Gay’s career is entirely founded on DEI. As dean of Harvard’s Faculty of Arts and Sciences, the position she held prior to Harvard’s presidency, her focus was addressing “structural inequality.” She “reactivate[ed]” a “cluster hire in ethnicity, indigeneity, and migration”; sought a “visual culture” that “celebrat[ed] the diversity and vitality of our present” (i.e., she sought to reduce the number of pictures of white men on campus); implemented a “strategic vision for inclusive excellence”; worked to “address[] the racial disparities in our administrative leadership”; and appointed the Faculty of Arts and Sciences’ “inaugural Associate Dean of Diversity, Inclusion, and Belonging.” Gay also oversaw Harvard’s patently racist and racially discriminatory admissions office for five years. The office gave black applicants a 1,000 percent greater chance at admission than white and Asian applicants in the first four deciles of academic achievement, from which Harvard primarily draws its students. Gay additionally sought the “denaming” of anything at Harvard associated with past injustices, including the Winthrop House, which was named after John Winthrop, the governor of the Massachusetts Bay Colony. Her ouster is thus a referendum on basing everything on “racial equity.”

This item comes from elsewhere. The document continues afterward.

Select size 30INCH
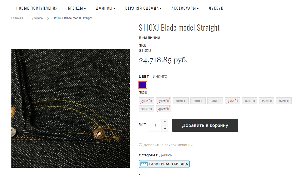Image resolution: width=303 pixels, height=183 pixels. tap(181, 101)
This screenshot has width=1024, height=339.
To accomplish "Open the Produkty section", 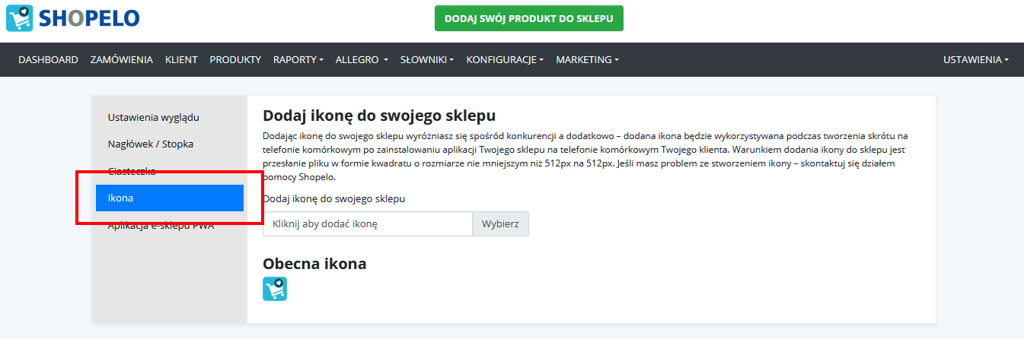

In explaining the resignation, both Gay and Harvard’s governing board sought to blame racism. Gay, for her part, wrote that it was “frightening to be subjected to personal attacks and threats fueled by racial animus,” while Harvard’s board wrote that attacks against her have “taken the form of repugnant and in some cases racist vitriol.”
Others on the left have blamed Gay’s resignation on conservatives’ ideological efforts. For example, Randall Kennedy, a professor at Harvard, told the New York Times: “I am saddened by the inability of a great university to defend itself against an alarmingly effective campaign of misinformation and intimidation.” Similarly, when the Harvard Crimson editorial board wrote to voice its support for Gay’s continuance in office, it asserted that criticism toward her had been “manufactured by conservative activists intent on discrediting higher education.” Evidently, the Left is aware that backlash against Gay represents an indictment of “diversity, equity, and inclusion.”
Anti-DEI activist Christopher Rufo, who published the initial public report on Gay’s plagiarism, wrote following her resignation, “My strategies, however unorthodox, have proven successful at exposing corruption, changing public opinion, and moving institutions.”
Harvard’s search process to select Gay as its president took five months. Her tenure likewise began just over five months ago. Harvard now begins its search for its next president, a process that may also take as long as Gay’s tenure.
The major test for determining whether Gay’s actions have been sufficiently revelatory of the harmful nature of DEI is whether Harvard’s succeeding president exhibits her same level of ideological commitment to the cause.